***** LISTED RECORDS *****
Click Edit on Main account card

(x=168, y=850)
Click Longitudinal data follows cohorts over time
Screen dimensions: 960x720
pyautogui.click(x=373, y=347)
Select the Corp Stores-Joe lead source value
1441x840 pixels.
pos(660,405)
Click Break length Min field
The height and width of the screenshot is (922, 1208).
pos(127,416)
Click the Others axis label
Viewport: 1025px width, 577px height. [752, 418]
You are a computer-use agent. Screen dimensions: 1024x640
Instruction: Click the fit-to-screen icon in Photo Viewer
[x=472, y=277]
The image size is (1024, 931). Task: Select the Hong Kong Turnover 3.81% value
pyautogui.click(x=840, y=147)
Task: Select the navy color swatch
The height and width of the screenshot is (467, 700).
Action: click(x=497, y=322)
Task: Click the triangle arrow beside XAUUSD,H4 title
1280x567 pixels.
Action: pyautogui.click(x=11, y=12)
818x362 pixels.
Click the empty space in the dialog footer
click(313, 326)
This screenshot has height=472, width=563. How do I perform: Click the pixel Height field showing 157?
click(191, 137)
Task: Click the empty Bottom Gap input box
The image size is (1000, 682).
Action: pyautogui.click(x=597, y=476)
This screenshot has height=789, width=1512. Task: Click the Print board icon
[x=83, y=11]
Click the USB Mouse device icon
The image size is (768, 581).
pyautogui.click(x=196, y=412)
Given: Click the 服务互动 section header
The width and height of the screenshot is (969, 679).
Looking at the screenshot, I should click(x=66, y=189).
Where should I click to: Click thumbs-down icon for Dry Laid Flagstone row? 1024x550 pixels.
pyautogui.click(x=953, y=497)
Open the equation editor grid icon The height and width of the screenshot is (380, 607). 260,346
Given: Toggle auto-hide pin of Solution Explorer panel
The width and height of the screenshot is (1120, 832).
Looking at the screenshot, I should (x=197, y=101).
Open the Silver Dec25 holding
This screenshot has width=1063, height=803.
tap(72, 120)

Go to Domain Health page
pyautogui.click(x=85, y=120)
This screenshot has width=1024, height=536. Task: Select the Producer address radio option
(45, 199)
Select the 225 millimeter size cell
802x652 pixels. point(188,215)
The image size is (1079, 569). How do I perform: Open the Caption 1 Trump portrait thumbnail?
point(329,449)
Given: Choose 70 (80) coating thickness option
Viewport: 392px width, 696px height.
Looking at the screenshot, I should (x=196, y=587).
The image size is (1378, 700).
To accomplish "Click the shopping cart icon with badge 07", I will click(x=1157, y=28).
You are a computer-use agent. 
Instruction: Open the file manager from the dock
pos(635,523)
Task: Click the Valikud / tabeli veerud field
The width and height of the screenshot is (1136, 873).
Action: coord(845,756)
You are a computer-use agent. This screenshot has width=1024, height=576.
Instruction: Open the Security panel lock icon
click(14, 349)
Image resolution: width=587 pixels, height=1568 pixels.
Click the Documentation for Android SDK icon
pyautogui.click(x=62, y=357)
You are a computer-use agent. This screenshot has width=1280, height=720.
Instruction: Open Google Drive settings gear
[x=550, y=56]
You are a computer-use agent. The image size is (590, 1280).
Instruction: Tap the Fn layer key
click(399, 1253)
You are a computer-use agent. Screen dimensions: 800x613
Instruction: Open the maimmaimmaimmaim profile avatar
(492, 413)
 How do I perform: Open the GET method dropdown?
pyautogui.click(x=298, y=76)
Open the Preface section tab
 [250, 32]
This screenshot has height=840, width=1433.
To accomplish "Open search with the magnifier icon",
*****
Each line of the data above containing the string "computer" is to be copied.

You are a computer-use agent. Screen dimensions: 1024x640
You are a computer-use agent. 
You are a computer-use agent. This screenshot has width=1024, height=576.
You are a computer-use agent. This screenshot has width=1280, height=720.
You are a computer-use agent. The image size is (590, 1280).
You are a computer-use agent. Screen dimensions: 800x613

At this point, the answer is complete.